Still, like the woman who's held responsible (guilty?) for being a woman, The Post was found guilty for being what it ought to be -- a newspaper. To a whole lot of people, anything worthy of that title practices investigative reporting. If you get what amounts to a franchise -- the First Amendment and, often, a monopoly market -- then you also have an obligation to make a pest of yourself. That means poking around nursing homes and jails, insane asylums and schools, state houses and fire houses and, yes, corporations of enormous power and wealth.
Now maybe you disagree. Maybe you think no newspaper ought to go poking around Mobil, or to respond to a tip about it. But that is a judgment call, as valid, say, as Richard Nixon's conviction that the press should have taken him at his word on Watergate and left well enough alone. The revelations of Watergate, after all, were the fruits of the journalistic ethic the court now deplores; ditto stories about ripoffs in government contracts and rape in the jails. These stories do not come from sitting back and waiting for press releases in the afternoon mail. They come from "hard-hitting investigative" stories of the very type the court now holds against The Post.

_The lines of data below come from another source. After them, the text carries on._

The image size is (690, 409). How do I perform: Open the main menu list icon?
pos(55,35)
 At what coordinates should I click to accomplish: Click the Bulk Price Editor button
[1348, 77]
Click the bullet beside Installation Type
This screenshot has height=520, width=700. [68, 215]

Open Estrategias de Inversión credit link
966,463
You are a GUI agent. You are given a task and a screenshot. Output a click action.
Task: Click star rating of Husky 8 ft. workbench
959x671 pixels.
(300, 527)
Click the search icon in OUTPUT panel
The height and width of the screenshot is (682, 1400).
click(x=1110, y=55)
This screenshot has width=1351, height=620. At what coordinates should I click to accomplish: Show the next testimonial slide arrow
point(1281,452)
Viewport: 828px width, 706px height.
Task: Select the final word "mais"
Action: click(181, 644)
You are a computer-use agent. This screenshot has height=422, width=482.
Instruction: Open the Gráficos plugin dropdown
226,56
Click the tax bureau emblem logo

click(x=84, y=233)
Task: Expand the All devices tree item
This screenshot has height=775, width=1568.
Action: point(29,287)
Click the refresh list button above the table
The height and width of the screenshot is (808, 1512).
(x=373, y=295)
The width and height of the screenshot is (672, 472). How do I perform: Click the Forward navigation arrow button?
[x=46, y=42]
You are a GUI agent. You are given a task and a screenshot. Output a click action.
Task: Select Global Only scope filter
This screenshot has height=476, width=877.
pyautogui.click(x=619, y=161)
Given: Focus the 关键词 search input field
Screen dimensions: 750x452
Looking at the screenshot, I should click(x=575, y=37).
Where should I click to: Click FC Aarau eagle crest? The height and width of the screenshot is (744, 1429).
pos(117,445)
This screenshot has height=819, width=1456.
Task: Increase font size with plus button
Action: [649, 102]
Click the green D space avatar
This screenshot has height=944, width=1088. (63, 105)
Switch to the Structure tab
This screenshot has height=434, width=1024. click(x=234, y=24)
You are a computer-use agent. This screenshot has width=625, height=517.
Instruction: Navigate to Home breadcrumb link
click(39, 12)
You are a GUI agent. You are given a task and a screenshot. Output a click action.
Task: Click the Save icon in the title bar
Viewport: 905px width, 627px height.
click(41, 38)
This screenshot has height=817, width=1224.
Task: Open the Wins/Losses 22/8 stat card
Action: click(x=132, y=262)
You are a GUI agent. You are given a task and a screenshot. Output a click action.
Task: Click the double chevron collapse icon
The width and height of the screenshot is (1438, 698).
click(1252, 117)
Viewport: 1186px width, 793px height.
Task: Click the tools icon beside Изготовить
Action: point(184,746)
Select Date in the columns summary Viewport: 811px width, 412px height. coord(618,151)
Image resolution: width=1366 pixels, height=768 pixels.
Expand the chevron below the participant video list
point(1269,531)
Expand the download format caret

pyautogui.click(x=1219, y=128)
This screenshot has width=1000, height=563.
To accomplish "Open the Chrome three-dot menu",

If the court thinks that it can have the sort of investigative stories it likes and not the ones it doesn't, then it knows nothing about either journalism or human nature. By imposing a punishment, it -- and the public -- will get none whatever. Already, The Post has spent over $1 million on legal fees and now may face paying about $2 million more in judgments. Is there a story worth that much? Certainly not the one about Tavoulareas. But if the press flinches from that one, why not others? Nursing homes can sue too. Even ones that let old people rot.
The inescapable conclusion is that the panel's conservative majority -- one Nixon appointee and one Reagan appointee -- knows full well the import of its decision. Its lofty Jeffersonian paeans to a vigorous press nothwithstanding, the panel sat, as dissenting Judge Skelly Wright noted, "as some kind of journalism review seminar" and dealt investigative reporting a serious blow. Like a rape victim, the press is condemned for being what it is. But you can only take analogies so far. In this case, it's not the press that was raped. The real victim is the public's right to know.